Le vrai dilemme est autre part. La Française Légère est un caractère de fantaisie. Si l’on s’avise d’en faire un caractère de texte, comme l’a fait la Revue satirique Le Canard Sauvage qui n’a vécu qu’un an, les lecteurs ont rapidement la vue fatiguée par l’agitation des lettres, le constant excès d’élan donné au sage schéma de nos aïeux. Ceci veut donc dire que ce caractère, contrairement aux caractères de labeur, est destiné par sa forme aux textes courts, qu’il s’agisse de publicité, de citations, de sous-titres etc. Georges lui-même s’en inquiète car, pour un fondeur, qui dit fantaisie dit peu d’usure du plomb donc peu de renouvellement des caractères. Avec deux ans de retard l’Auriol “fait un tabac” à la fonderie, mais sur la durée le Grasset continuera sa course alors que l’Auriol s’essoufflera et s’arrêtera.

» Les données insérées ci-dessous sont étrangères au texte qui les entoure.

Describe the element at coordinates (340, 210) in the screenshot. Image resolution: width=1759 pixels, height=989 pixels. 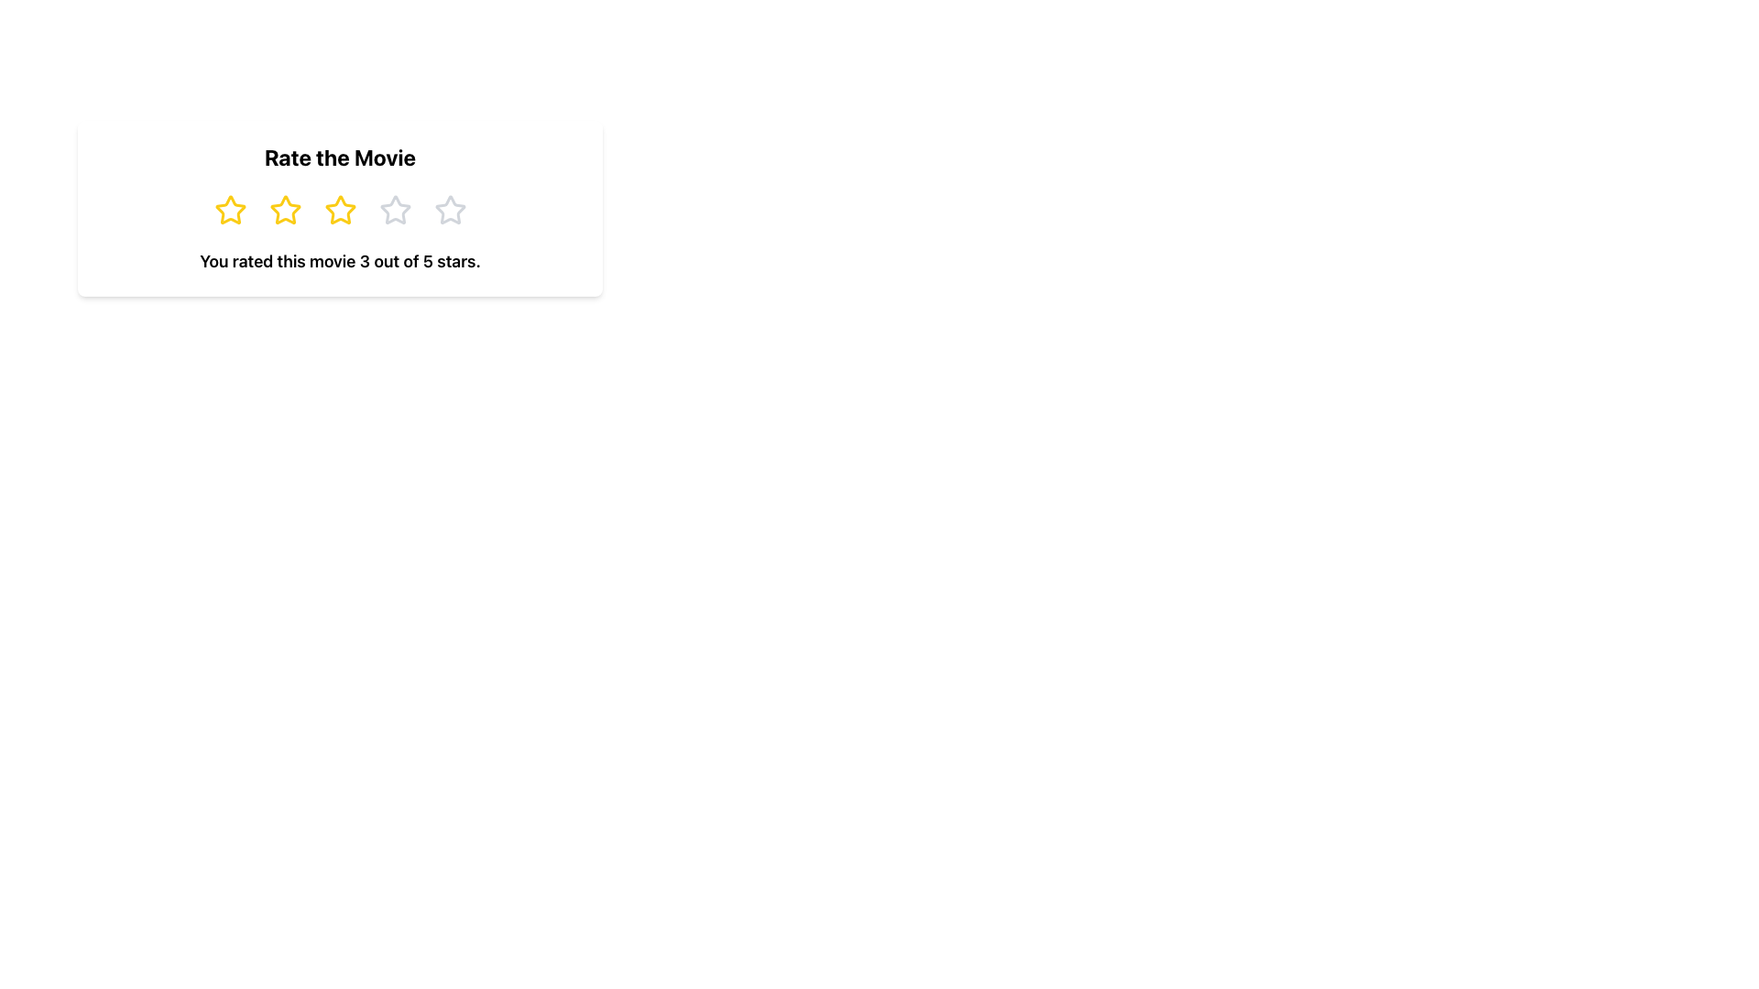
I see `the third star icon in the rating system` at that location.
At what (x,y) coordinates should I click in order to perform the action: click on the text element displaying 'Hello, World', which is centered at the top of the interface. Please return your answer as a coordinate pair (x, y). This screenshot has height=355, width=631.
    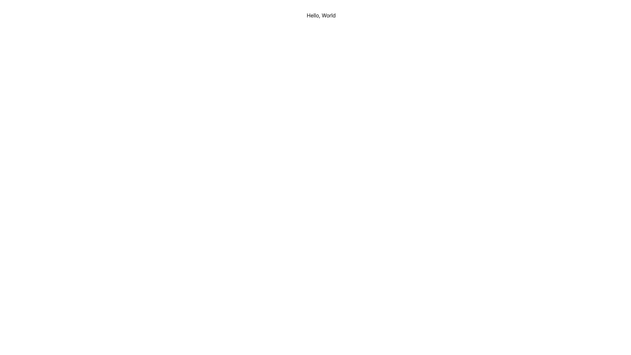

En 1904, pour faire face à ses détracteurs, Georges Peignot lance l’Auriol Labeur, en 1905 la Française Allongée, en 1906 l’Auriol Champlevé, et en 1907 la série des huit Robur : noir, pâle, tigré, clair-de-lune, etc. S’il reconnaît publiquement que les Robur (gras) sont conçus pour la publicité et le Champlevé pour les titres, il voudrait que les autres créations de George Auriol soient achetées pour des textes. En vain ! Son entêtement fait peine, l’intention était si pure !

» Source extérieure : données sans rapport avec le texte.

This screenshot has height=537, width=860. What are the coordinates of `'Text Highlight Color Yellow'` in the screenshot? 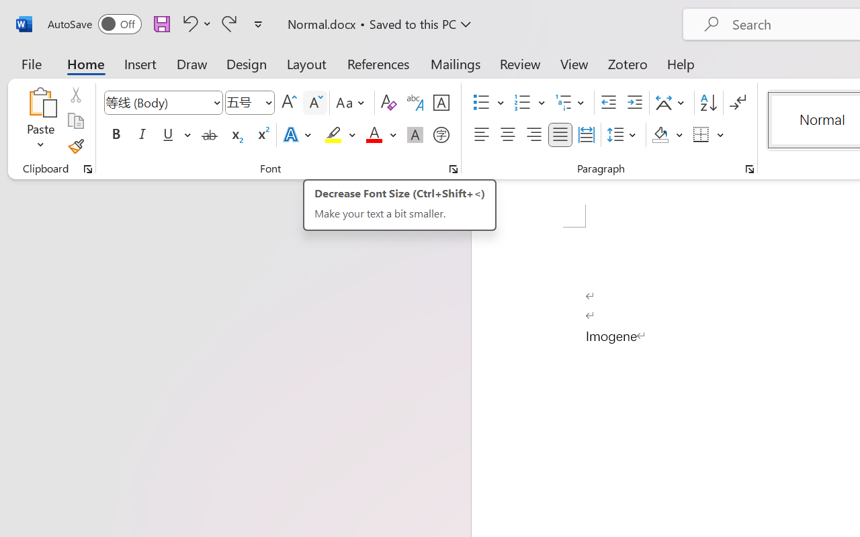 It's located at (333, 135).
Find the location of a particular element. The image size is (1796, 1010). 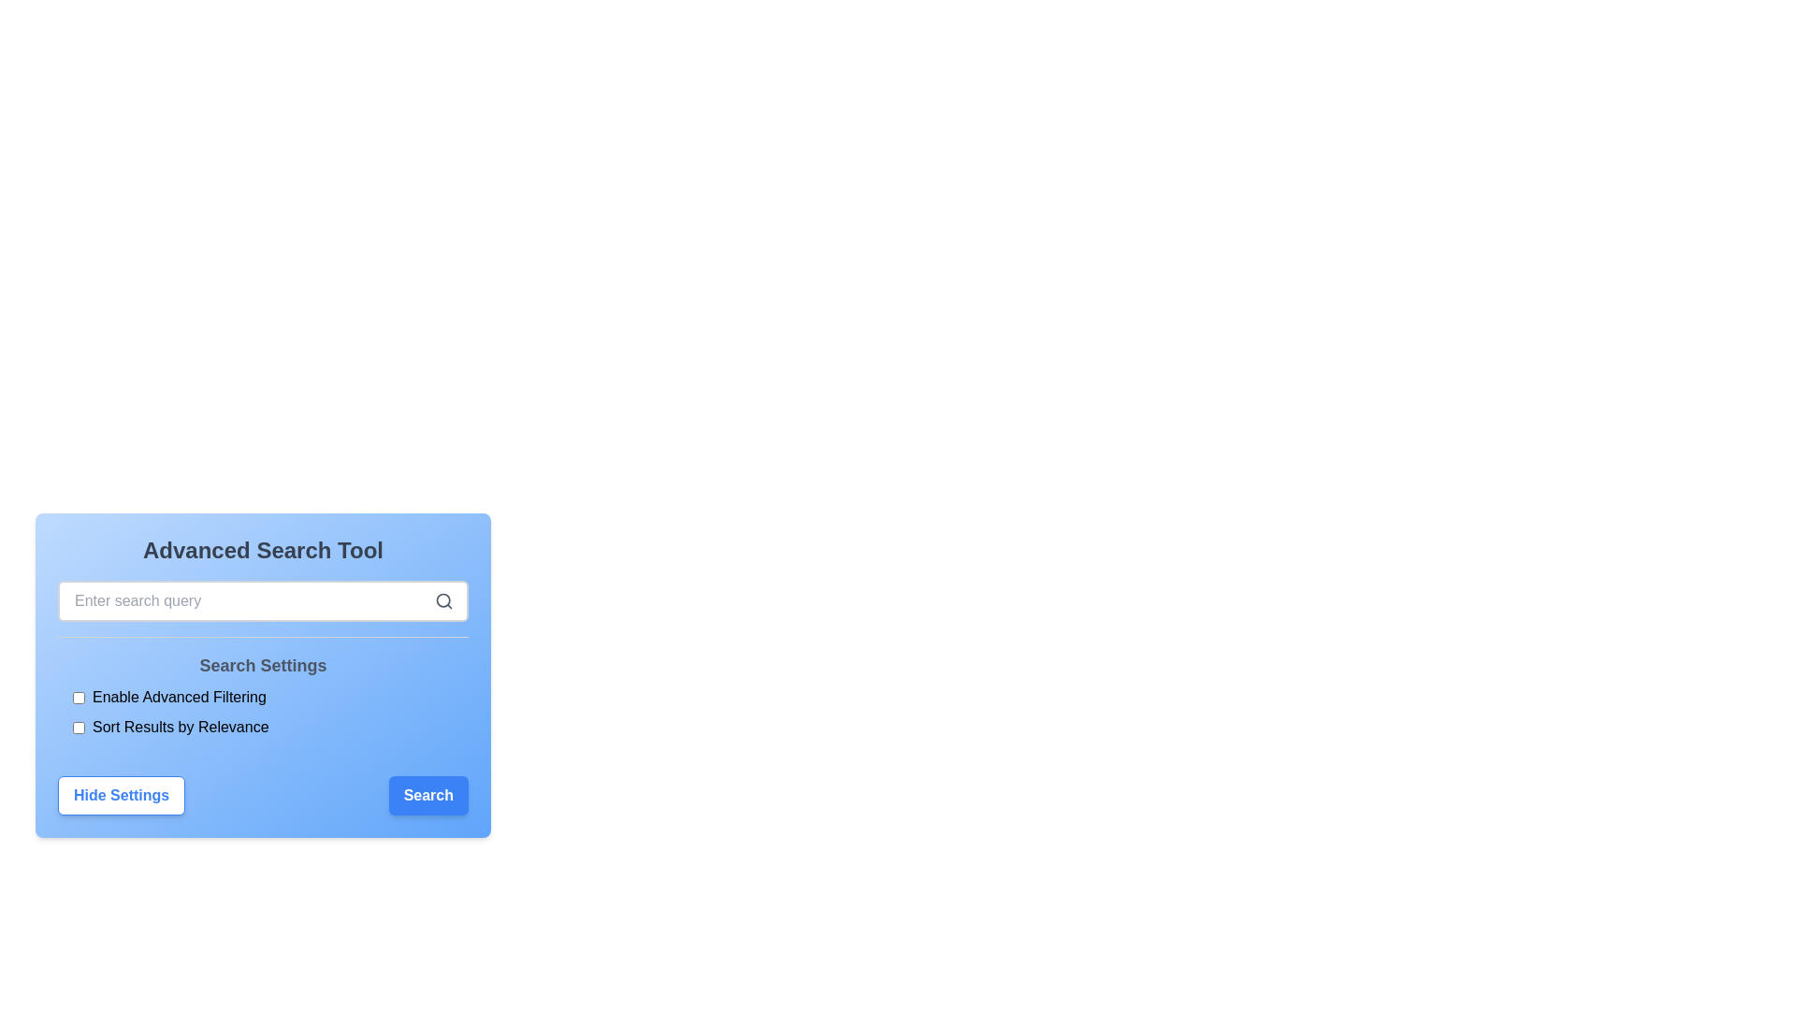

the header label that provides context for the interface section, positioned directly above the search input field is located at coordinates (262, 550).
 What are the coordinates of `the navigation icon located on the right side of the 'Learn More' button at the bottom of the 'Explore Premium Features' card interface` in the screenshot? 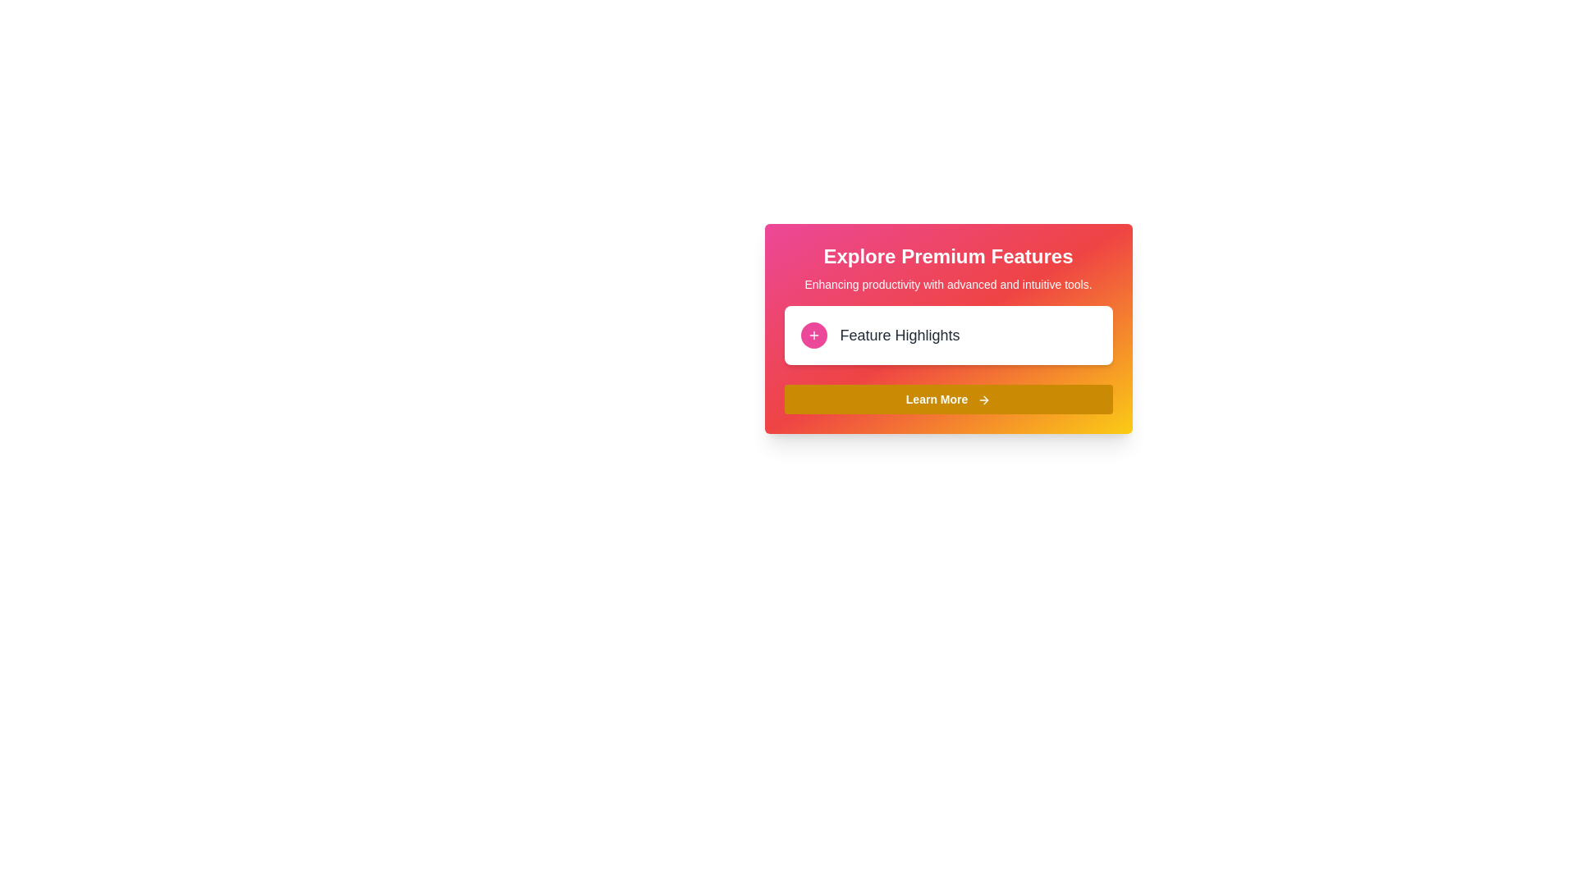 It's located at (984, 400).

Mais si la leçon donnée par Grasset n’a pas été suivie en ce qui concerne les caractères, elle a porté pour les ornements et c’est un bonheur. Tout d’abord en juillet 1901 sort une plaquette : Album d’application des nouvelles créations françaises pamphlet argumenté par Francis Thibaudeau en faveur de l’Art Nouveau. Puis l’année suivante deux séries de “lianes, fleurs, flammes” que le typographe met en pages sous forme de deux opuscules : Vignettes Art Français et Ornements français qui prendront 31 pages du Specimen général. George Auriol lâché dans la jungle végétale de l’Art Nouveau a un goût, une inventivité, une jeunesse d’esprit qui, avec son talent, permettent un décor typographique d’une extrême richesse.

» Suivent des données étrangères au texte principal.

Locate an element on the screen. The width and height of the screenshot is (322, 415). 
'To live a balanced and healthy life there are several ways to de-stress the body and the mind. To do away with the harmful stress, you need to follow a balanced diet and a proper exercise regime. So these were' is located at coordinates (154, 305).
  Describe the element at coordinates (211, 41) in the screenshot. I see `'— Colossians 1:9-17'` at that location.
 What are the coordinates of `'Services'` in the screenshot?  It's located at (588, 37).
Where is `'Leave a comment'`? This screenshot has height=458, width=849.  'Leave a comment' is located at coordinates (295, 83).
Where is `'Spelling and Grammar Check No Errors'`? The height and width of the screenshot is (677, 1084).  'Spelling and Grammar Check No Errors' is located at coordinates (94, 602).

Spécimen Rétrospective, 1903

Spécimen Rétrospective, 1903

Un monument typographique

Ce n’est qu’après avoir lancé les treize corps du Grasset et la Française Légère (cinq corps), que Georges a décidé de faire paraître un “Specimen”. Il s’agissait en l’occurrence de profiter de l’énorme succès de ses nouveaux caractères pour faire connaître aux clients toute la gamme des caractères détenus par la Fonderie G. Peignot & Fils grâce aux fonds David et Longien. Que le nom Peignot ne soit plus jamais assimilé à “fondeur de blancs”…

Ampleur du projet : deux tomes de 450 et 200 pages. Générosité de la mise en pages : 7 têtes de chapitres en 4 couleurs et présentation aérée de chaque caractère ou ornement, souvent en deux couleurs, avec déclinaison de différents corps dans des phrases amusantes ou instructives. Utilité du volume : tous les détails techniques pouvant servir à un imprimeur sont clairement exposés sous forme de tableaux, listes, schémas : tarifs de retour des vieilles fontes, dimensions des différents formats pliés, instruction sur la coupe des filets etc. Sérieux du texte. Le dernier chapitre est consacré par Francis Thibaudeau à une rétrospective de la typographie et de ses décors. Le deuxième tome qui ne paraîtra qu’en 1906 sera une illustration par pages entières des caractères les plus importants énoncés dans le premier volume. On offre avant tout à l’imprimeur la possibilité de se faire une idée de la lisibilité et de la “couleur” de chaque caractère. Ces deux volumes furent abondamment distribués.